→ **TRECHO CITADO**:
* * * * *

8 de setembro de 2012

Crítica | Renegando meu Sangue

RUN OF THE ARROW

(RENEGANDO MEU SANGUE)

Escrito e dirigido por: Samuel Fuller

Elenco: Rod Steiger, Sarita Montiel, Ralph Meeker...

Ano: 1957

Duração: 86 minutos

Uma perfeita mescla entre os tons pastel do distúrbio de um derrotado e os vívidos do sangue derramado.

Análise: O que direi agora pode soar improvável, mas dificilmente uma tradução de título no Brasil foi tão boa quanto ao escrito original – ambas livres de qualquer semelhança – como a deste filme. Partindo deste princípio, pode-se até absorver mais da essência cinematográfica na versão nacional do nome do que naquela escolhida pelo próprio diretor, roteirista e produtor do agonizante e filosófico, Renegando meu Sangue (ou Corrida da Flecha, como seria a tradução padrão): o centenário recém-completo, porém já de botas batidas, Samuel Michael Fuller.

* * * * *

→ **REGISTROS LISTADOS**:
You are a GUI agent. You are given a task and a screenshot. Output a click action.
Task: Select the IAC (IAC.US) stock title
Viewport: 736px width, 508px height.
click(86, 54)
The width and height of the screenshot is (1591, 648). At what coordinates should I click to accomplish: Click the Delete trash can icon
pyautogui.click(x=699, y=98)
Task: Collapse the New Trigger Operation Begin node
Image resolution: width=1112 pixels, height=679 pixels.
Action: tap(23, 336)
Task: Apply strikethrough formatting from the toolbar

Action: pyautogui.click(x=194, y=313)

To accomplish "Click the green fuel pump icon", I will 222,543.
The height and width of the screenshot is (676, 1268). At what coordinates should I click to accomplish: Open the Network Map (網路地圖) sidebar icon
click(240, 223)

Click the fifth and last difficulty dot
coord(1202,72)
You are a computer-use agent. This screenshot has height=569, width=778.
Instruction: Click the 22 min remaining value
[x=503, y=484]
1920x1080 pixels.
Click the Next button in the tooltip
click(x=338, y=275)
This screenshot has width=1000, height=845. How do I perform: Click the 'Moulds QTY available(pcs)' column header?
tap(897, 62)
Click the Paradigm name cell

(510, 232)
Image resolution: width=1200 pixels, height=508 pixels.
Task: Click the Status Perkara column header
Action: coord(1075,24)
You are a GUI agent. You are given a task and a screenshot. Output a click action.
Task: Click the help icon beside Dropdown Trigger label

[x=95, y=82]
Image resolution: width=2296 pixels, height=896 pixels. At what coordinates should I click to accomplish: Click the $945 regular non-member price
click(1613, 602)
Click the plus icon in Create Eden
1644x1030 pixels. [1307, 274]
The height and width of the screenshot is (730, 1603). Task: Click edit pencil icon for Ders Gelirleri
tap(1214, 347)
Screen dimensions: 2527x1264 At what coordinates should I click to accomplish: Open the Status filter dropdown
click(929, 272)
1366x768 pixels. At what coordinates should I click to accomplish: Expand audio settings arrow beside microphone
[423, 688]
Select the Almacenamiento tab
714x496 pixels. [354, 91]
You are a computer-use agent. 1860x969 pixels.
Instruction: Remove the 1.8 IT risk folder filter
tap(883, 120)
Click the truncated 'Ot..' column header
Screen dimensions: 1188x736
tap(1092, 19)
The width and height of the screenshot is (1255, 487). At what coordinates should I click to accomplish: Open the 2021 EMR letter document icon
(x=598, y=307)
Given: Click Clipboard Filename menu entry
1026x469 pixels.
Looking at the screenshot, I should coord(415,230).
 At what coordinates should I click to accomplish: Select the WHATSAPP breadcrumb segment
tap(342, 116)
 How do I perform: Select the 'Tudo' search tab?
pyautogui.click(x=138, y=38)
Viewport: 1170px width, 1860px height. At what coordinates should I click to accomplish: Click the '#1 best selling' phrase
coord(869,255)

* * * * *

→ **TAREFA**: Devolva, copiado fielmente da crítica de Renegando meu Sangue, o trecho que vai de "(RENEGANDO MEU SANGUE)" a "Samuel Michael Fuller.". Os registros não são necessários para resolver esta tarefa.

→ **RESULTADO DA TAREFA**:
(RENEGANDO MEU SANGUE)

Escrito e dirigido por: Samuel Fuller

Elenco: Rod Steiger, Sarita Montiel, Ralph Meeker...

Ano: 1957

Duração: 86 minutos

Uma perfeita mescla entre os tons pastel do distúrbio de um derrotado e os vívidos do sangue derramado.

Análise: O que direi agora pode soar improvável, mas dificilmente uma tradução de título no Brasil foi tão boa quanto ao escrito original – ambas livres de qualquer semelhança – como a deste filme. Partindo deste princípio, pode-se até absorver mais da essência cinematográfica na versão nacional do nome do que naquela escolhida pelo próprio diretor, roteirista e produtor do agonizante e filosófico, Renegando meu Sangue (ou Corrida da Flecha, como seria a tradução padrão): o centenário recém-completo, porém já de botas batidas, Samuel Michael Fuller.